> [WHAT YOU WILL DO]
1: According to the column about Derek Jeter, where did ESPN NY rank him among Yankees of all time?
2: Shorten the paragraph of the column about Derek Jeter that begins "In almost four months since his left ankle was fractured" and keep its main facts.

Time could prove to be superstar’s Achilles ankle

Local teenager Kevin Lange's weekly sports column

By: Kevin Lange, Contributing Writer

255 career home runs. 1,254 career RBIs.

Are you kidding me?

I guess it’s one of those perks that comes with being a high caliber threat at the plate for 18 professional years.

Maybe it’s just a testament to his age; the Yankees would like to shy away from gray whiskers for as long as his endorsed Gillette Fusion can hide them.

He’s the Superman of bringing people home.

He’s brought in more runners than a New York City marathon.

He’s accumulated more World Series rings than the Kardashians have trust rings; he’s the Kobe Bryant of the MLB.

Impressive.

More impressive: his were earned, not given.

Let’s face it; he’s beat out New York City’s superhero, biggest attraction on a Saturday morning, and a trio of cougars. What else is there for Derek Jeter to conquer in a career?

A comeback from a grueling ankle fracture.

With as many feats as Jeter has surmounted in his baseball career for a team and city that bows down to him as their messiah, there’s a sense of tentativeness to be as objective as doubting a successful return.

Honestly, is that a crime?

ESPN NY ranked him as the seventh best Yankee of all time.

Their G.M., Brian Cashman, evaluated Jeter by saying he has been “shaping up nicely.”

With a dense surrounding of unconditional praise for the man, a very difficult question is posed: Does anyone have supporting reasons significant enough to form a reasonable conjecture detesting Jeter’s future success?

Despite the disagreement this may stir from Jeter fans, I believe cynical predictions have more than enough backup reasons to lean on.

Don’t believe me?

In almost four months since his left ankle was fractured, Derek Jeter, who was restricted from putting any stress on an uneasy ankle, earned the name publicly thrown at him as “Derek Eater.”

No official weight has been reported from Jeter, but you can say calories were anything but burned this winter.

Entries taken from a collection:
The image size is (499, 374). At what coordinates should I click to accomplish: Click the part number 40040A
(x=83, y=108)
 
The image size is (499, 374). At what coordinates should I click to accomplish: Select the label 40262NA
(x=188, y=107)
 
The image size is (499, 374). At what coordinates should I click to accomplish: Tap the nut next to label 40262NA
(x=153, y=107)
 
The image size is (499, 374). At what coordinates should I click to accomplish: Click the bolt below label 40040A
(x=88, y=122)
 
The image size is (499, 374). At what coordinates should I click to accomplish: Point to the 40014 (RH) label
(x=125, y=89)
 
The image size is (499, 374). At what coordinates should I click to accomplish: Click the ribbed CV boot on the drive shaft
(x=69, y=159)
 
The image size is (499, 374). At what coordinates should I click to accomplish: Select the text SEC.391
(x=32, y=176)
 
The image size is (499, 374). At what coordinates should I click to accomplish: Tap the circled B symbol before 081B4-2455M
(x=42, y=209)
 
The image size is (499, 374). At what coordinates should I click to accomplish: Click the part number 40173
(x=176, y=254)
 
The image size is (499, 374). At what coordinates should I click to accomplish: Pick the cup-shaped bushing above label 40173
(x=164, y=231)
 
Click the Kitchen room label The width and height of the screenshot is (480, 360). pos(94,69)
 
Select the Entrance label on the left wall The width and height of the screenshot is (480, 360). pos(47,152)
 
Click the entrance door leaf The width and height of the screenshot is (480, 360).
* * *
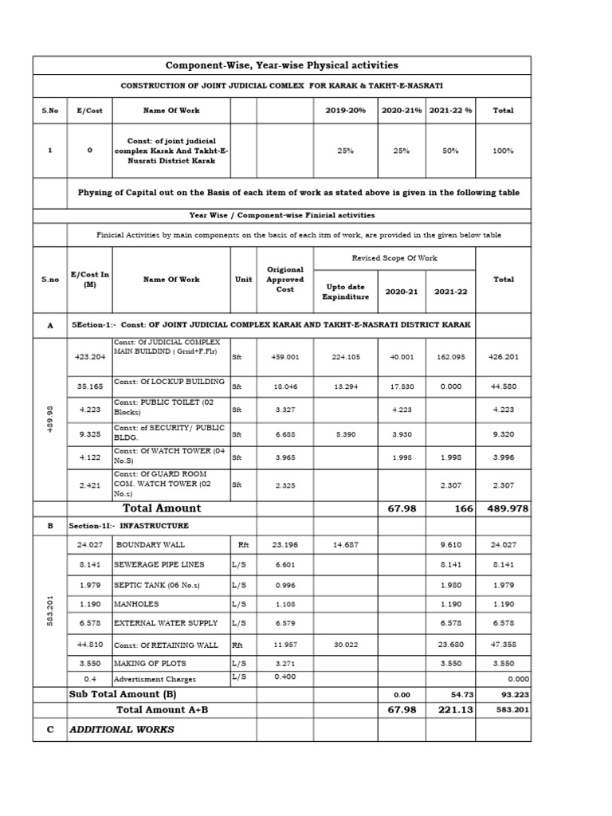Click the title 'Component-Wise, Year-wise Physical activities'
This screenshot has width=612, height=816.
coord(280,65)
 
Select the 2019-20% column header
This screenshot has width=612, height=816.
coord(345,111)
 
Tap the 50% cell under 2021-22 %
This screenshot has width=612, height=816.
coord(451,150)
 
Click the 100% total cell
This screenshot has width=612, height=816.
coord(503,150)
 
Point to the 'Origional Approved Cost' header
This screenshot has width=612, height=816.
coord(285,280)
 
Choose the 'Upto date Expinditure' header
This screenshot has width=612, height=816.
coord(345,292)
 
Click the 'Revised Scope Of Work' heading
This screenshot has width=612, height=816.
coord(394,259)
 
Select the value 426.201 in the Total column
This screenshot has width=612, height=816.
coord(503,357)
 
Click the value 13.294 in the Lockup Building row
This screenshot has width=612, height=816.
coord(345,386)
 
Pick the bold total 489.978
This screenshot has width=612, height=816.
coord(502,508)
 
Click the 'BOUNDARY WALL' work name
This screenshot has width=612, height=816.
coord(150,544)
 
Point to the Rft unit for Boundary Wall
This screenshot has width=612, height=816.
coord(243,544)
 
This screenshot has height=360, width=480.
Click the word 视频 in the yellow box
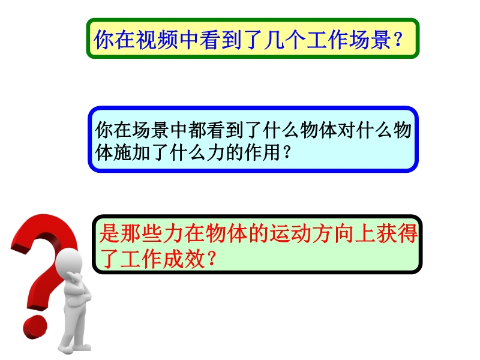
==
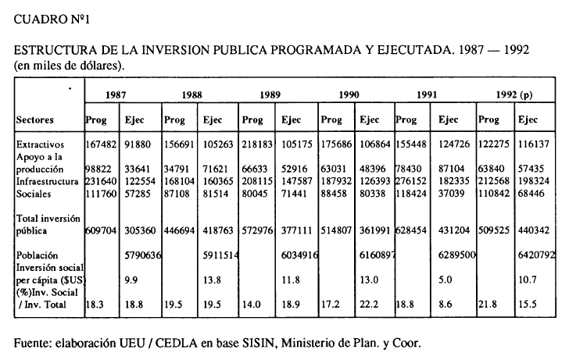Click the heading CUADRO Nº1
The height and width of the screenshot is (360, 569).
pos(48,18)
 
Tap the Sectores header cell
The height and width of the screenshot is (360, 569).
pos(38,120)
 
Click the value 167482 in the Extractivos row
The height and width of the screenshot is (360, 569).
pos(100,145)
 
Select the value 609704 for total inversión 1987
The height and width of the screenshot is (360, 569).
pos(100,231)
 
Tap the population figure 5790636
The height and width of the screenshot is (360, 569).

> [PROBLEM SOLUTIONS]
1: Seventh best Yankee of all time.

2: Unable to put stress on his fractured left ankle for almost four months, Derek Jeter earned the public nickname "Derek Eater."